This has gotten some attention, especially about a week ago, but I really hope more people will continue to try it and, if interested, support it. It is Firefox, but heavily modified to please a different audience that prefers a slightly different UI than Firefox. It has some of the appeal of Arc, Vivaldi, and the Sidebery extension.
In my view, it is very promising, and all competition in this space is good. Here it is on Github, also.
I've used it for a bit, and it's really really nice.
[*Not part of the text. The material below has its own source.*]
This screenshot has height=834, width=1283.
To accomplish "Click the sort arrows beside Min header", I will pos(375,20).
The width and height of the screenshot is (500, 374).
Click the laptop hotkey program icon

I just don't know if I trust it to keep up with security updates, especially something so sensitive as a web browser.
I know, but that means it needs to keep its firefox source version up to date to keep up with security, and as its source diverges more and more from vanilla firefox, it'll get harder to do that.
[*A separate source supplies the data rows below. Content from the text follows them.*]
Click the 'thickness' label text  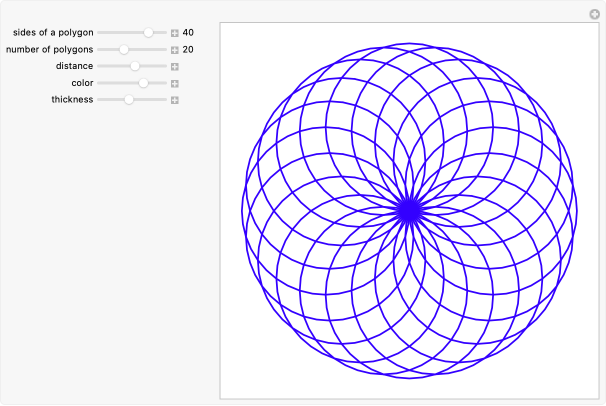point(72,99)
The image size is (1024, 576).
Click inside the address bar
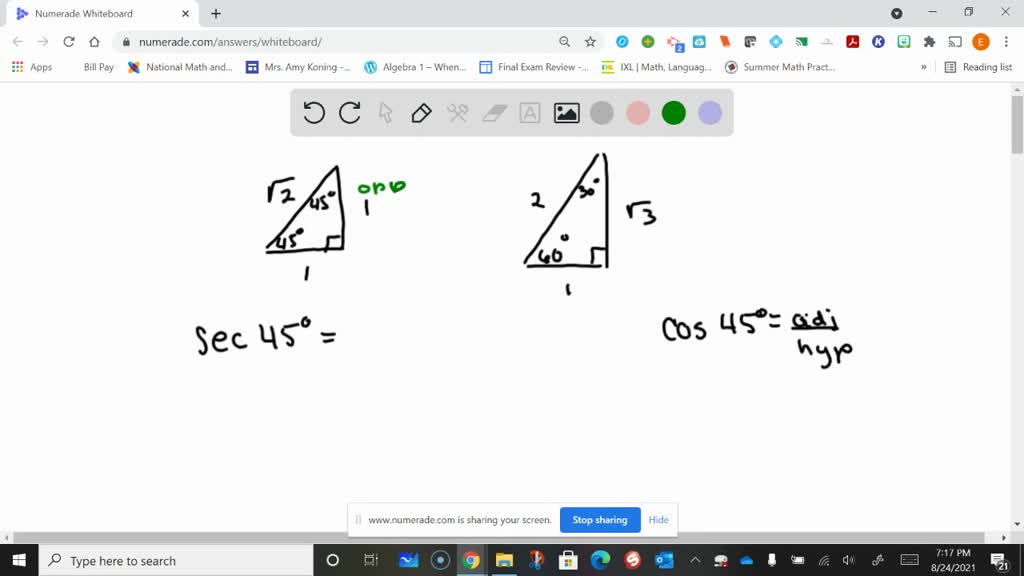(300, 43)

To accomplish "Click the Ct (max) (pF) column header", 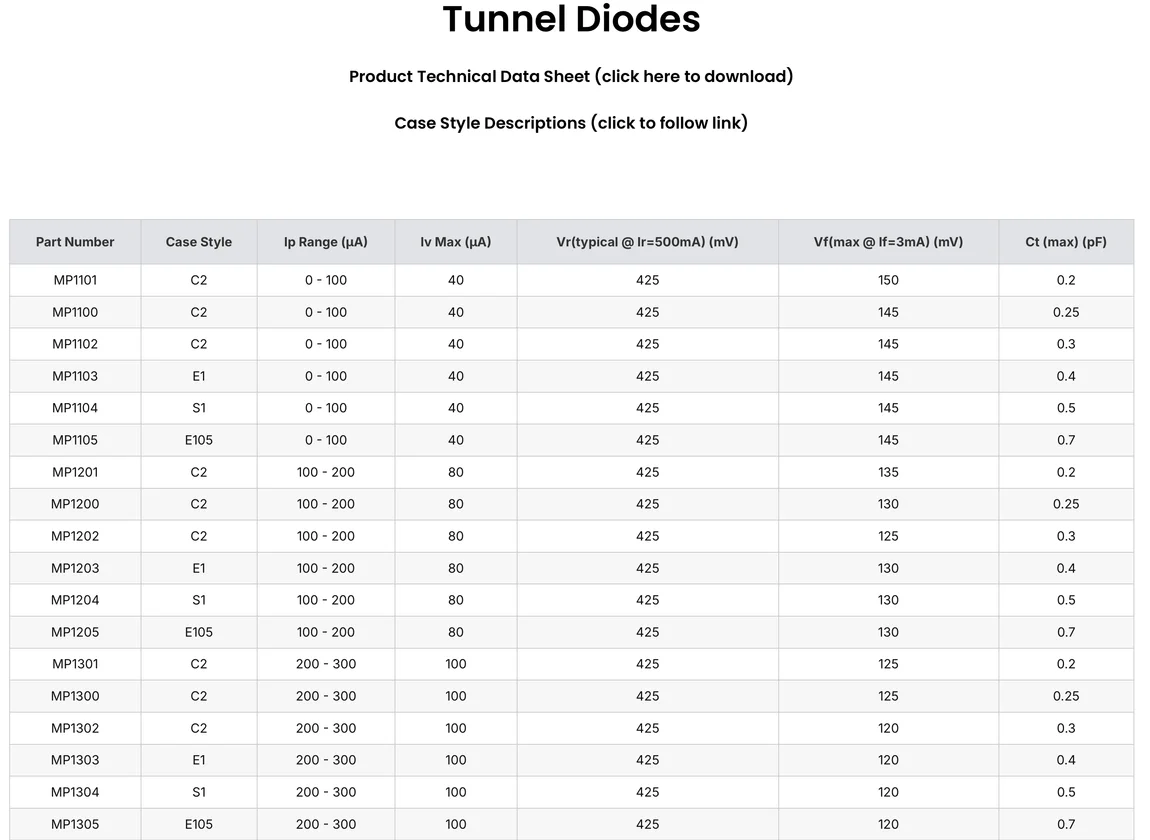I will tap(1066, 242).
The UI/UX is so good for a one-person team that I hope it embarrasses Mozilla into actually making serious improvements to their browser for the first time in a decade.
I was such a HUGE fan of Floorp until I saw the main dev behind it talk about how they wanted to start looking into ways to “monetize” the browser. Just really turned me off and I went back to Firefox.
Needless to say, this looks AWESOME, and I hope that more people find it and try it out. (After the early bugs are ironed out, of course).
Definitely as already answered, but I'll also add they have a "theme store" which is kind of a bespoke userChrome.css tool. It isn't just themes, but it is in addition to, not in lieu of Firefox extensions.
I tried Floorp and didn't like it either, I'm glad there's a more promising looking project out there now. Still great to see more development in the Firefox/Gecko ecosystem. We don't need more Chromium garbage.
Floorp didn't impress me either, but I'm not sure yet that I can 100% replace my awesome Arc workflow. The "Air Traffic Control" with profile / space combinations is spectacular. But I'll find a way to make it work, because I really prefer FOSS when possible.
Maybe it's the portable version I'm using, but I can't figure out how to click and drag the window. There's nowhere up top to grab and move to another monitor/shift around on the screen. Am I going crazy or is there a different way to move it around?
Tried it for a few days. It works just like firefox minus one embedded video that crashed after 5 secs but worked in ordinary firefox.
What really surprised me was the speed. Loading youtube on firefox ~0.6 on zen ~0.1 which felt rather nice. I'm still not sure if its worth the hassel to switch.
The profile switching is just that of Firefox, but with a button that makes it a bit more accessible. And there is the concept of workspaces within a given profile, but I haven't quite figured out how to set it up best for my workflow yet.